• **Exercise goal**
Go through the listing below and list every line with "Favorites".

• **Exercise input**
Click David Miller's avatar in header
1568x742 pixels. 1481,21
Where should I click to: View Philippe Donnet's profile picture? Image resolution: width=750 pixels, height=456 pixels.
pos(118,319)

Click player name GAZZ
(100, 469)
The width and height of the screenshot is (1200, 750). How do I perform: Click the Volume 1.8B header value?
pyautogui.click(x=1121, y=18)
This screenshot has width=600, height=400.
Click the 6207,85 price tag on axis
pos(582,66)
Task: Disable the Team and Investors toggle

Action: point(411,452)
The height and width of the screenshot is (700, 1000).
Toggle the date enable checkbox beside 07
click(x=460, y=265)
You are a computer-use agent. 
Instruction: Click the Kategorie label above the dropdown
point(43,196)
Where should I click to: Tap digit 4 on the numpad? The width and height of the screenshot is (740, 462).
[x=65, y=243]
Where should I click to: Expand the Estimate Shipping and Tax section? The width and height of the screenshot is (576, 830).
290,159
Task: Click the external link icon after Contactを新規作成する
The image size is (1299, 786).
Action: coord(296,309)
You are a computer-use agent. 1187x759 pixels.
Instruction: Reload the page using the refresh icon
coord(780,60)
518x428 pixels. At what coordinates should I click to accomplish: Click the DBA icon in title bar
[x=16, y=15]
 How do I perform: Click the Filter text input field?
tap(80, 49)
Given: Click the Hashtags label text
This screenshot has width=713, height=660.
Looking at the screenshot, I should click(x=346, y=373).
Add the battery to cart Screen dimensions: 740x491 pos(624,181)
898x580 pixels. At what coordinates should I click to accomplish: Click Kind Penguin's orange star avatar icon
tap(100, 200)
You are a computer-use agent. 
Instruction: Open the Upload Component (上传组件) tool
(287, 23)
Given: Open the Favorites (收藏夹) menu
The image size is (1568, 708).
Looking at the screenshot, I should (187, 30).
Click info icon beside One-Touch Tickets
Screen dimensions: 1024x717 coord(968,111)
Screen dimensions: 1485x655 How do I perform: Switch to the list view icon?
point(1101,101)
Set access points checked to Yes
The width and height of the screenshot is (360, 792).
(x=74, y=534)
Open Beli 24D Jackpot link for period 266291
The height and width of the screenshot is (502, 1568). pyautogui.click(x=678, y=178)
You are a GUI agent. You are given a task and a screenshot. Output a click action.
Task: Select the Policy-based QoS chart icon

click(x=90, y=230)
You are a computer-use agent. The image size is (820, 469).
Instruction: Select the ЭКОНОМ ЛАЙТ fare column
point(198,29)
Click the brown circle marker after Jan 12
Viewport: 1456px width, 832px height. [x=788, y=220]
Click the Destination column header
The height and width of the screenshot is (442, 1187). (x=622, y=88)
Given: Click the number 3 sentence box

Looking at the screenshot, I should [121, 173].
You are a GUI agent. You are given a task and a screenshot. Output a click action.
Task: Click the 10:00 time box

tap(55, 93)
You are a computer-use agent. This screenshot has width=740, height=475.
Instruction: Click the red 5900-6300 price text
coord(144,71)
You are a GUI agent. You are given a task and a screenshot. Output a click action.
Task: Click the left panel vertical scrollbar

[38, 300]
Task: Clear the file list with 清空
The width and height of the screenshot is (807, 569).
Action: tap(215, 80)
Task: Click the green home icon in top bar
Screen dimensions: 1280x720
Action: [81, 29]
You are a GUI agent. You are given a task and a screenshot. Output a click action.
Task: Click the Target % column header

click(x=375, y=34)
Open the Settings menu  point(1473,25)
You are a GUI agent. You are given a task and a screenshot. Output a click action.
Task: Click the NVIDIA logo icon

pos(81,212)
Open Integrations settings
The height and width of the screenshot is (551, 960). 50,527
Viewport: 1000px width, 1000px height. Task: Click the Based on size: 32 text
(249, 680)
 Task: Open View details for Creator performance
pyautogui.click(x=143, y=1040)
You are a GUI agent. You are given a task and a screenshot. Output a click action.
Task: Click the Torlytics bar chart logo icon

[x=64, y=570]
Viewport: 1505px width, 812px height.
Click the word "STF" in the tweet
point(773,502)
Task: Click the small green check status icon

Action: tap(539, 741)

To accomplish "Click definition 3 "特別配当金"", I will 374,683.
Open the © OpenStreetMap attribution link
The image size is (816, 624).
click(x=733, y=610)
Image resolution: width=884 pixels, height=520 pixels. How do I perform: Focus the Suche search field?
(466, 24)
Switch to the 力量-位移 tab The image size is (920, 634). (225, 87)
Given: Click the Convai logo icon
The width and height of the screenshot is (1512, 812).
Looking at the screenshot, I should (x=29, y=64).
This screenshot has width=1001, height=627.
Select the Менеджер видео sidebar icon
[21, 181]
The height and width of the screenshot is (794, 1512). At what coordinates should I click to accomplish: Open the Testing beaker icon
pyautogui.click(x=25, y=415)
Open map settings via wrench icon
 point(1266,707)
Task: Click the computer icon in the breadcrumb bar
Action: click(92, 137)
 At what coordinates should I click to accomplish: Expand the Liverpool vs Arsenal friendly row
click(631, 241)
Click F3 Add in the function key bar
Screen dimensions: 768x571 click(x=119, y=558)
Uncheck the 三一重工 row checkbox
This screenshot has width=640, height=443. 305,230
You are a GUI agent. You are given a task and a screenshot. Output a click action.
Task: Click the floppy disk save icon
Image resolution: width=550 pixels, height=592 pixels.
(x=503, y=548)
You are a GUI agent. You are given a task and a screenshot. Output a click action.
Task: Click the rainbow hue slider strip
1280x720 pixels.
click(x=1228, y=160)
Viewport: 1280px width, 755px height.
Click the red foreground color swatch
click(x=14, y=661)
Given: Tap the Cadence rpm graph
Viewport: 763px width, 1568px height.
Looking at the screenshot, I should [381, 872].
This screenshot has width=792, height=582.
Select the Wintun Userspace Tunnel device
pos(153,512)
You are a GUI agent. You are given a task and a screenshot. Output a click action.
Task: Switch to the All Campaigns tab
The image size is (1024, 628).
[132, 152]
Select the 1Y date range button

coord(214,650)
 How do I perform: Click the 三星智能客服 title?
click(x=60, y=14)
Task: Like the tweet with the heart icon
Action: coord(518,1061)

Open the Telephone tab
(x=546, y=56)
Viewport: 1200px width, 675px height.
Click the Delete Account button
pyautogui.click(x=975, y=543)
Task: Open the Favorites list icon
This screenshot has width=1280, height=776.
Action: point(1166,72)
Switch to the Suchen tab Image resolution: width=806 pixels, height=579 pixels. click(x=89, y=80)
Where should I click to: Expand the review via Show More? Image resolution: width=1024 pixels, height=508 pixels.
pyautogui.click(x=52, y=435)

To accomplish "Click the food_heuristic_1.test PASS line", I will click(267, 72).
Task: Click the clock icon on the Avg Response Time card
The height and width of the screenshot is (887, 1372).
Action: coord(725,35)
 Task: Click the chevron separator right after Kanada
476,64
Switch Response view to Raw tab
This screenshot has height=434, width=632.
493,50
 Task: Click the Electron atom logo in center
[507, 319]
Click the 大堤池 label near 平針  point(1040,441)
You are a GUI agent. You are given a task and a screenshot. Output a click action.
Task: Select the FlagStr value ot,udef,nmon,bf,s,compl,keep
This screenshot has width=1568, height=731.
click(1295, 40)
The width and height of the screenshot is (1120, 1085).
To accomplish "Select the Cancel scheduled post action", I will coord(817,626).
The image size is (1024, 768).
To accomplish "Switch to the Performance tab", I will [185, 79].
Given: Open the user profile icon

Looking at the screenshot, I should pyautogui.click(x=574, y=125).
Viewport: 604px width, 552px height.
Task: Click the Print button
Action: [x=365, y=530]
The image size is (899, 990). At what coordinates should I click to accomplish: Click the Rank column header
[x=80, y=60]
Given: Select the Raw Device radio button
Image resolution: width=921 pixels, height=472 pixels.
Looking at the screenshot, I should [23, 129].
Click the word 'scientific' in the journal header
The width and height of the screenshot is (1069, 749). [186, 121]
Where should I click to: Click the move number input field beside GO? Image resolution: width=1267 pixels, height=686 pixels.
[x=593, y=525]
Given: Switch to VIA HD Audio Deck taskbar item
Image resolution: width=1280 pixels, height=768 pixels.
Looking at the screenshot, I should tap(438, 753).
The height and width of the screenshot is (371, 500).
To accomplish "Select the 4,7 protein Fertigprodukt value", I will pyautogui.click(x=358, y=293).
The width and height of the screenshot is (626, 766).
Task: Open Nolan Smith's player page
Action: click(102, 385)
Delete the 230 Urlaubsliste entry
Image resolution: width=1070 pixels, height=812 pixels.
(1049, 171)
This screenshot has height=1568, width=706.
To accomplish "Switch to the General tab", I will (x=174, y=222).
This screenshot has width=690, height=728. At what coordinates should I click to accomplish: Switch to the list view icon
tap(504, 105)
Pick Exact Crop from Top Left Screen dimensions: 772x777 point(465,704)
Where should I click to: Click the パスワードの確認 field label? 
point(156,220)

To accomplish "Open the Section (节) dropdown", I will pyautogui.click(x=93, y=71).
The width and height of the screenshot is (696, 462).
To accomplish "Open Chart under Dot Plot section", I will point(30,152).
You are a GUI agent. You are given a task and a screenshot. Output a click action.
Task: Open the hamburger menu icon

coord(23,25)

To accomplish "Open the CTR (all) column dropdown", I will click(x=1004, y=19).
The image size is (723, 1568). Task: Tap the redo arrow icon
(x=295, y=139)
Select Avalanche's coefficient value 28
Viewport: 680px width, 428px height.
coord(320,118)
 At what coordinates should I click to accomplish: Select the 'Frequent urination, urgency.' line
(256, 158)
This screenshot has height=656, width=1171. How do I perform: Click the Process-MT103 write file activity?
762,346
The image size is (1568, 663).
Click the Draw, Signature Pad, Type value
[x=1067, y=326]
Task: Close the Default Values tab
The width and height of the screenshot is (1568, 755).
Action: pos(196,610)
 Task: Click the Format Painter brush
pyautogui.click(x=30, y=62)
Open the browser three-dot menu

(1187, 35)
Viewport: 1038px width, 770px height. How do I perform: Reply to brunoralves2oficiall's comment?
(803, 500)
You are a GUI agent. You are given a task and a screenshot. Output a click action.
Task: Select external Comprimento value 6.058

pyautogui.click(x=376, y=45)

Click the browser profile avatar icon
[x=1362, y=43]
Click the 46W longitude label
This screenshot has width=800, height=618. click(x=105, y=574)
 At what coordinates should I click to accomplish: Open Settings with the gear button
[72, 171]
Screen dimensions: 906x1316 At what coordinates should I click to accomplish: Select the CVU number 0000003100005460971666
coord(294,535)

• **Answer box**
Given: Open the Favorites (收藏夹) menu
Task: Open the Favorites list icon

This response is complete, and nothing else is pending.